Haben wir keine anderen Probleme?
In der letzten Sitzung der Elzer Gemeindevertretung standen (unter anderem) zwei Themen auf der Tagesordnung: die stärkere Beteiligung der Elzer Mädchen an der Vorbereitung der Kirmes und die Gestaltung der Schwimmbadfassade. Was stand zur Abstimmung?
- Die Kirmesburschen sollen sich mit den Mädchen zusammensetzen und deren Vorschläge anhören. Was sie seit neun Monaten verweigern.
- Es gibt Menschen, die sich an der Schwimmbadfassade stören. Darüber soll gesprochen werden – live und nicht nur auf Facebook.
Das war’s. Wow.
Obwohl die Mehrheitsverhältnisse zugunsten des progressiven Bündnisses aus Bürgerliste und SPD klar waren und das Abstimmungsergebnis damit von vornherein feststand, debattierte die Elzer CDU, als gelte es, den Untergang des Abendlandes selbst abzuwenden.
Redebeitrag folgte auf Redebeitrag, eigenwillige Definitionen des Begriffs „Sexismus“ wurden präsentiert und das Wort „divers“ wurde betont, als handele es sich um etwas Ekliges. Und zuverlässig wurde in den Reden oder später in von CDU-Fans verfassten
Beiträgen auf Facebook die Frage gestellt: „Haben wir keine wichtigeren Probleme?“
Diese Frage ist ebenso hinterhältig wie scheinheilig.
Erstens geht es im Kern der Debatte um die Frage, inwieweit wir als Gesellschaft bereit sind, Frauen und gesellschaftlichen Minderheiten eine gleichberechtigte Beteiligung an der Gestaltung des öffentlichen Lebens zuzugestehen.
Mit der Frage „Haben wir keine wichtigeren Probleme?“ wird unterstellt, es handele sich dabei um nichts, was es zu diskutieren lohne. Das sehen wir anders (und finden es schockierend, dass diese Frage sogar von CDU-Frauen immer wieder gestellt wird. Im Jahr 2023!).

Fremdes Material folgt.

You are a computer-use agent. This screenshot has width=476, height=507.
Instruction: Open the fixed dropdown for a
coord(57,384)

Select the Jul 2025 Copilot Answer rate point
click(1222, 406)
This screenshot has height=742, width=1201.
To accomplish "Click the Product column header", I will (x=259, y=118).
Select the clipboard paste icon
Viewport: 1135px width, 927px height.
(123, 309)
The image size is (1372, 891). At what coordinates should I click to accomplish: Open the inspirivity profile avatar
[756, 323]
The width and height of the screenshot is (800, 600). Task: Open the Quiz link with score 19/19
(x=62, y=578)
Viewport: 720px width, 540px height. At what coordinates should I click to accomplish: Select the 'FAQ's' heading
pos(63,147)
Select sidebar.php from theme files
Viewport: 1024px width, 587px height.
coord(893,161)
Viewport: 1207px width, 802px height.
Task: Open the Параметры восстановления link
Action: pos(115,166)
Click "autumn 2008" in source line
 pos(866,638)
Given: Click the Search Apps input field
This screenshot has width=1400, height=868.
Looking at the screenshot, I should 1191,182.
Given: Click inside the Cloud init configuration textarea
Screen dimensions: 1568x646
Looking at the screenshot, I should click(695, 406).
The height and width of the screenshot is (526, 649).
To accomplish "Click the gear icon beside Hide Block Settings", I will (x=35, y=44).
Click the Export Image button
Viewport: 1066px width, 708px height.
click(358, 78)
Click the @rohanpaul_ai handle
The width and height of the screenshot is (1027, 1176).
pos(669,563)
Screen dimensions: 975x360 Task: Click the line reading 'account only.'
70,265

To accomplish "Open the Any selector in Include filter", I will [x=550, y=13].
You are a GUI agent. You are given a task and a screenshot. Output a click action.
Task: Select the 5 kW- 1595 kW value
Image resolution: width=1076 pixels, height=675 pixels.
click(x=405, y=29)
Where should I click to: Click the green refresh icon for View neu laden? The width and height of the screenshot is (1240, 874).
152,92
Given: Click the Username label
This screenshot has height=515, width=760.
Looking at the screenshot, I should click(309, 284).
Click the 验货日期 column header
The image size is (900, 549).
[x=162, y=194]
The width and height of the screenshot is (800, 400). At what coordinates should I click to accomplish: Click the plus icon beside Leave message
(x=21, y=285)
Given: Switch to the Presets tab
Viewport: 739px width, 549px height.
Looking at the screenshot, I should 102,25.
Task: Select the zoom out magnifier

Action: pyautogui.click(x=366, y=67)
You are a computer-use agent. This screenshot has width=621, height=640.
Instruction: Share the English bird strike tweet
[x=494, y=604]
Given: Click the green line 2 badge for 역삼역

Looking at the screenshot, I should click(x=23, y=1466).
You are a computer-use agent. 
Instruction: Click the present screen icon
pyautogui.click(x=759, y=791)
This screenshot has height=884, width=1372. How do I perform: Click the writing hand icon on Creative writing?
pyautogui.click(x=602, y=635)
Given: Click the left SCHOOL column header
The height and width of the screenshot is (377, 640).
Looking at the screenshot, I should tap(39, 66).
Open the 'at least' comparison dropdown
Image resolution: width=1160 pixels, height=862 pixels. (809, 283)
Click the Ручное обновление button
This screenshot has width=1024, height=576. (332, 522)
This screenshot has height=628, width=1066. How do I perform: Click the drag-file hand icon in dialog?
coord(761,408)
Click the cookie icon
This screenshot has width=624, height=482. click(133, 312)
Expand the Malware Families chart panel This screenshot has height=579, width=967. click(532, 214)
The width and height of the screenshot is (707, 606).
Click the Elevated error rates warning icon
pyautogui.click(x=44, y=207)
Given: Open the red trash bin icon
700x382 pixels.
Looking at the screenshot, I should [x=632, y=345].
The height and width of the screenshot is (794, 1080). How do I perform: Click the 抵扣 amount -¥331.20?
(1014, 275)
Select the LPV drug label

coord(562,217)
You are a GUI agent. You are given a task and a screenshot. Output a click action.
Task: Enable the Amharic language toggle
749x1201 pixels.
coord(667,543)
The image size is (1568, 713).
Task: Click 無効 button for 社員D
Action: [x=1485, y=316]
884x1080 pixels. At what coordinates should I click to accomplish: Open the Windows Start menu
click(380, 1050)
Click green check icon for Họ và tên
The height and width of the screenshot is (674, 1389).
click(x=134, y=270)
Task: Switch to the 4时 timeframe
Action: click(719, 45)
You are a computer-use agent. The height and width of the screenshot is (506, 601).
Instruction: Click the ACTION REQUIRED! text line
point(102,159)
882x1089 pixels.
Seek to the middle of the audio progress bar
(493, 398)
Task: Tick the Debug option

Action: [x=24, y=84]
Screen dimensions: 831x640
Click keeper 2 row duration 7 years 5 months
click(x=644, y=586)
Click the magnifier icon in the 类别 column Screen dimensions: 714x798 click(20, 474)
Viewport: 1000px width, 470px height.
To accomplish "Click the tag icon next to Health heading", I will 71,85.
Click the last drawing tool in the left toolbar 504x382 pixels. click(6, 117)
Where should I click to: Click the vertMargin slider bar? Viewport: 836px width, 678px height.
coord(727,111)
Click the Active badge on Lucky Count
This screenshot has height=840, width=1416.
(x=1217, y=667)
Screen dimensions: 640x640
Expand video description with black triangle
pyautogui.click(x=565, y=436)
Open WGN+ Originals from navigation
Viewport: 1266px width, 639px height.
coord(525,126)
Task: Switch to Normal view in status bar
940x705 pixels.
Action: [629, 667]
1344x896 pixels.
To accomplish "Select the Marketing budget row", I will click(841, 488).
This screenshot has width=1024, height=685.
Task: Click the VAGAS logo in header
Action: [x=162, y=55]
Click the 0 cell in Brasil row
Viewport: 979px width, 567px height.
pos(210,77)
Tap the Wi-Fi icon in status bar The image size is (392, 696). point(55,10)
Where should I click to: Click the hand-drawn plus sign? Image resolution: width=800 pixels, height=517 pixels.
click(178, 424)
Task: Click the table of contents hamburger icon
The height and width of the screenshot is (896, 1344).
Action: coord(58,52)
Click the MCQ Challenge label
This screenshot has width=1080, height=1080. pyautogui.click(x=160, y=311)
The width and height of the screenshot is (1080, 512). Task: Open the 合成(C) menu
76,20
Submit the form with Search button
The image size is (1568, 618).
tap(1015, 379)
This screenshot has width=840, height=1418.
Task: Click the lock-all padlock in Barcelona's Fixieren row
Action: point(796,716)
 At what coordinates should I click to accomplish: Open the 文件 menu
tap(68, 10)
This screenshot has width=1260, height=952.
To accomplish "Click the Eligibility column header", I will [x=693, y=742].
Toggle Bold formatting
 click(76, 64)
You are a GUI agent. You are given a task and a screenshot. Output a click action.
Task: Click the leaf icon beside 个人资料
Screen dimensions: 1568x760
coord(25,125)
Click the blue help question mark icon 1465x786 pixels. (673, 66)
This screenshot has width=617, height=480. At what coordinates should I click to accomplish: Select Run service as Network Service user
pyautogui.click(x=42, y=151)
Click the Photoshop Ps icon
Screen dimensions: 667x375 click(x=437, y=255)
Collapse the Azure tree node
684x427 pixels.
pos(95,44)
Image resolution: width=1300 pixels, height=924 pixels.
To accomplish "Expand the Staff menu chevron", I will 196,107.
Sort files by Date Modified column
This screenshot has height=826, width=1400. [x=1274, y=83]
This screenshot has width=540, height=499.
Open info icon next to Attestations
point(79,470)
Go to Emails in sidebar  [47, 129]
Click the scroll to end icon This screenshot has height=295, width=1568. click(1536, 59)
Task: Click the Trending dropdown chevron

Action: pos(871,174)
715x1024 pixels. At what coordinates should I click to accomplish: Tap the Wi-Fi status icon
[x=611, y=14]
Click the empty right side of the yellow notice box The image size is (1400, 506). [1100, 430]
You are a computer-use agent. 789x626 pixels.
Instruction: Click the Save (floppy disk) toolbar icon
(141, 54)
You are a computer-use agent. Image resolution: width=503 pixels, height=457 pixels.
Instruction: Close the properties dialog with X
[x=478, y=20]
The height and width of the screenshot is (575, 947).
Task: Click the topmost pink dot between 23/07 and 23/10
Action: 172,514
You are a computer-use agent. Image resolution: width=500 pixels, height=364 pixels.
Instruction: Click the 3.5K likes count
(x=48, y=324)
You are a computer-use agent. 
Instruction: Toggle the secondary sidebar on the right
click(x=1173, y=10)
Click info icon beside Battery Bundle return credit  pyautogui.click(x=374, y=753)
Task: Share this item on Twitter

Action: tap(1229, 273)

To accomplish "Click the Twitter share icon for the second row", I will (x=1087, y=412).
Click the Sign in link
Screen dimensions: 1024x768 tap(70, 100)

Zweitens hätten alle Beteiligten mehr Zeit, sich um andere Dinge zu kümmern, wenn nicht von konservativer bis rechter Seite immer jeder kleine Schritt in Richtung Gleichberechtigung gleich zum Kulturkampf erklärt würde. Auch das Thema „Gendern“ wird überwiegend von dessen Gegnern diskutiert. Und so gab es auch in keiner Sitzung der Elzer Gemeindevertretung so viele Redebeiträge zu einzelnen Themen wie in der letzten. Ein Thema erst selbst so aufzublasen, und dann zu fragen „Haben wir keine wichtigeren Probleme?“, ist einfach nur verlogen.
Im Übrigen muss man auch klar feststellen, dass es überhaupt nicht notwendig gewesen wäre, beide Themen auf die Tagesordnung zu setzen. Hätte der Bürgermeister, wie über Wochen und Monate gefordert, seine Rolle als Vertreter aller Bürgerinnen und Bürger ernst genommen und in den offensichtlich bestehenden Konflikten vermittelnd und moderierend eingegriffen, wären die Auseinandersetzungen nie so eskaliert. Ob er die Eskalation bewusst herbeigeführt hat, kann nur der Bürgermeister selbst beantworten.